**Passage given:**
++++

Max Deen Larsen (6 March 1943 – 12 January 2018) founder and director of the :de:Franz-Schubert-Institut in Baden, Austria.

Biography  
Deen, son of Max and Maida Larsen, was born in Richfield, Utah. He has lived in Baden by Vienna since 1973. Larsen received his degrees in literature and philosophy at Reed College, Yale University and the Universität Wien.

He taught poetry at the Yale School of Music and at the Vienna Music Academy, history of opera at Stanford in Austria and was adjunct professor of music at the University of Alberta in Canada. He also taught at other schools and academies. Deen Larsen was the founder and director of the Franz Schubert Institute Baden.
 
Deen Larsen was buried on January 30, 2018, at the Municipal Parish Cemetery (Stadtpfarrfriedhof Baden) in Baden Austria.

++++

**Available data:**
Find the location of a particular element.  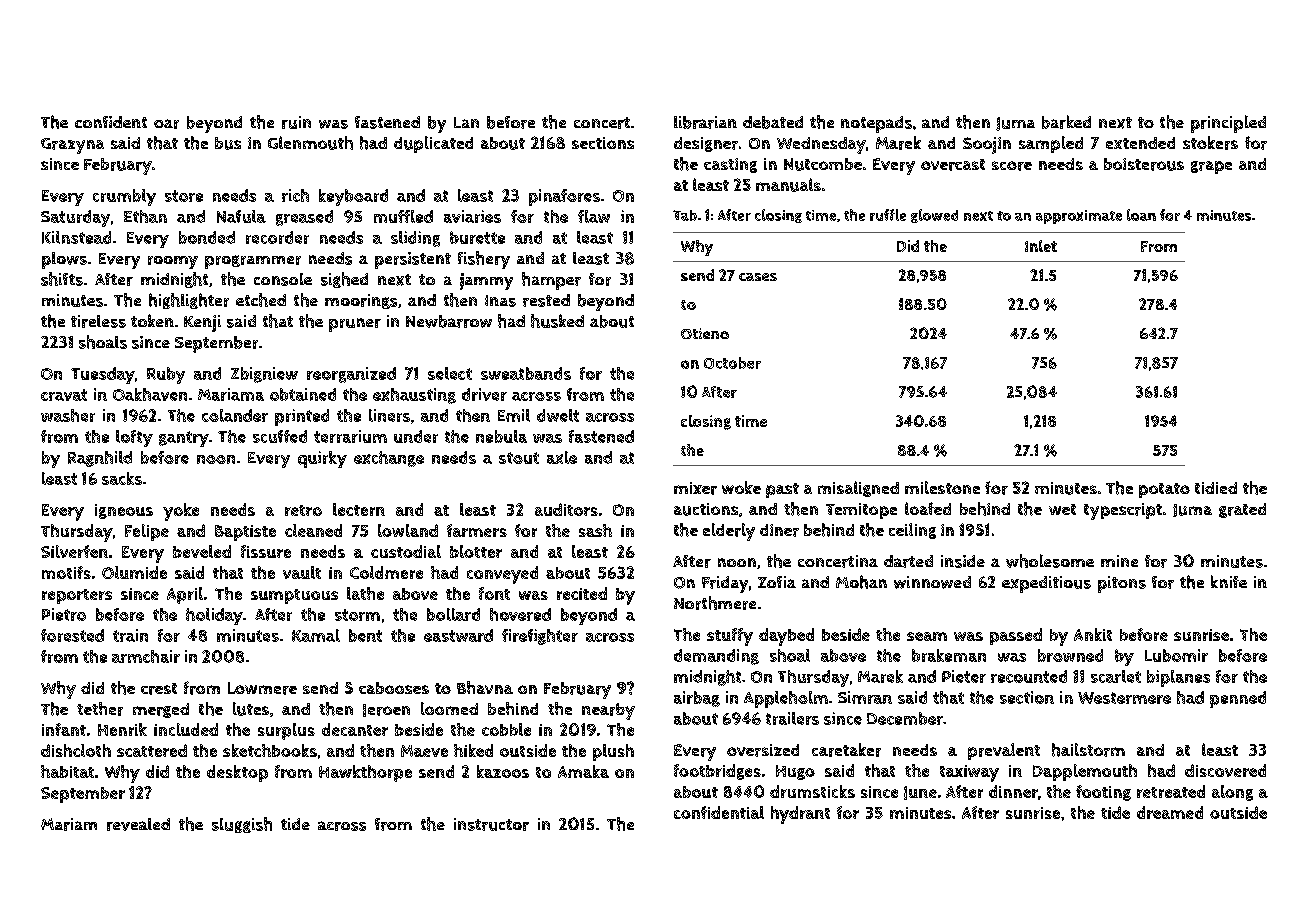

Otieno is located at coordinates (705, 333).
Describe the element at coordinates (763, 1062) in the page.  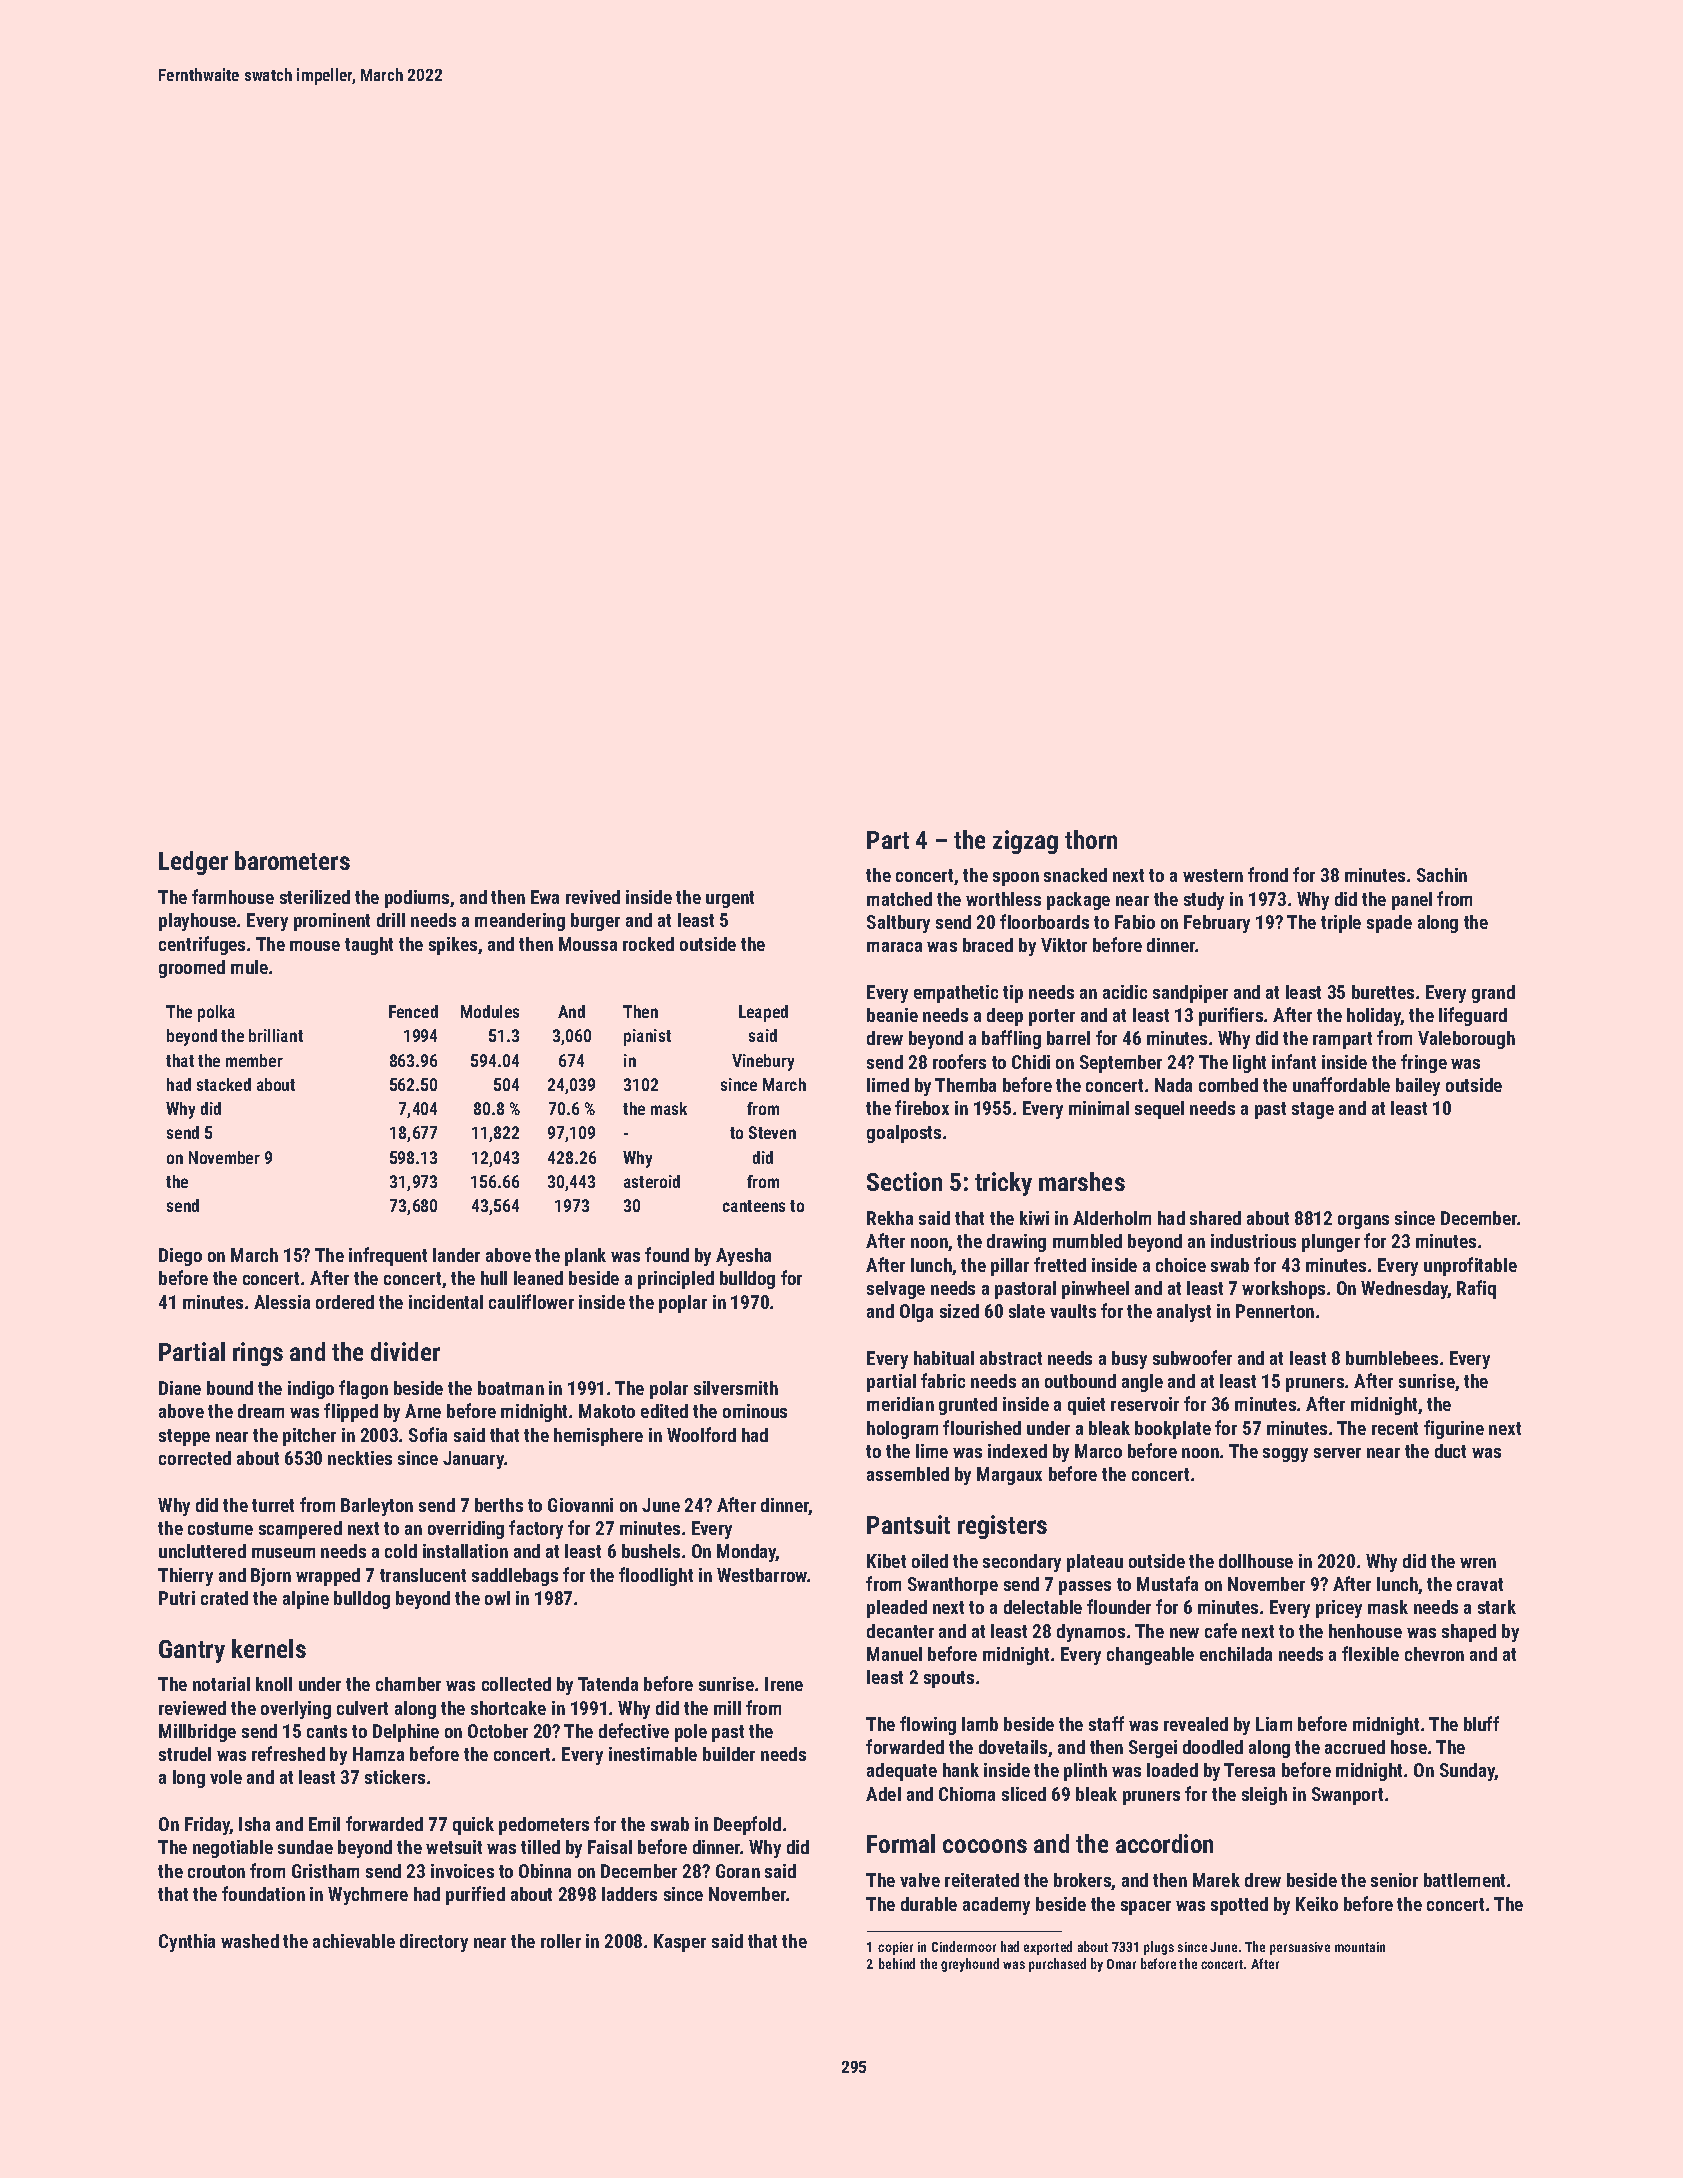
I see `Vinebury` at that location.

++++

**Given task 1:** According to the Larsen biography, in what town was he born?
**Given task 2:** Repeat the Larsen biography from "He taught poetry" to "Schubert Institute Baden.".
The listing above comes from a separate source.

**Complete output 1:** Richfield, Utah.

**Complete output 2:**
He taught poetry at the Yale School of Music and at the Vienna Music Academy, history of opera at Stanford in Austria and was adjunct professor of music at the University of Alberta in Canada. He also taught at other schools and academies. Deen Larsen was the founder and director of the Franz Schubert Institute Baden.